The Holy Father's message at the Regina Caeli today, presents the Vultus Christi, the Face of Christ, as the Face of Mercy. Here is my translation of the Italian text:

Dear brothers and sisters,

During the Jubilee of the Year 2000, the beloved Servant of God John Paul II established that in the whole Church the Sunday After Easter, besides being the Sunday In Albis, should also be named the Sunday of Divine Mercy. This he did in concomitance with the canonization of Faustina Kowalska, the humble Polish Sister, and zealous messenger of the Merciful Jesus, who was born in 1905 and died in 1938.

Mercy is, in reality, the central nucleus of the Gospel message, and the very name of God, the face with which He revealed Himself in the Old Covenant, and fully in Jesus Christ, the incarnation of creating and redeeming Love. This merciful love also illumines the face of the Church, and manifests itself by means of the sacraments, in particular that of Reconciliation, and also by the works of charity, both communitarian and individual.

All that the Church says and does manifests the mercy that God nurtures for man. When the Church must recall a truth that is misunderstood, or a good that has been betrayed, she is compelled to do so by merciful love, so that men may have life, and have it in abundance (cf. Jn 10:10). From Divine Mercy, which pacifies hearts, springs authentic peace in the world, peace among peoples, and among different cultures and religions.

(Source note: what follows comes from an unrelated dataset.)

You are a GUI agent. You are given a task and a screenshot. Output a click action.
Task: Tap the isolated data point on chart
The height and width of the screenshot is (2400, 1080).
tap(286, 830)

Like Sister Faustina, John Paul II made himself, in his turn, the apostle of Divine Mercy. The evening of that unforgettable Saturday, April 2nd, 2005, when he closed his eyes upon this world, was really the vigil of the Second Sunday of Easter, and many notice the singular coincidence, that brought together in itself the Marian dimension — the First Saturday of the month — and the dimension of Divine Mercy.

In fact, his long and multiform pontificate has herein its central nucleus: all his mission in the service of the truth concerning God and man and peace in the world, is summed up in this proclamation, as he himself said it in Cracow in 2002, when he inaugurated the great Shrine of Divine Mercy. "Apart from the mercy of God, there is no other source of hope for human beings."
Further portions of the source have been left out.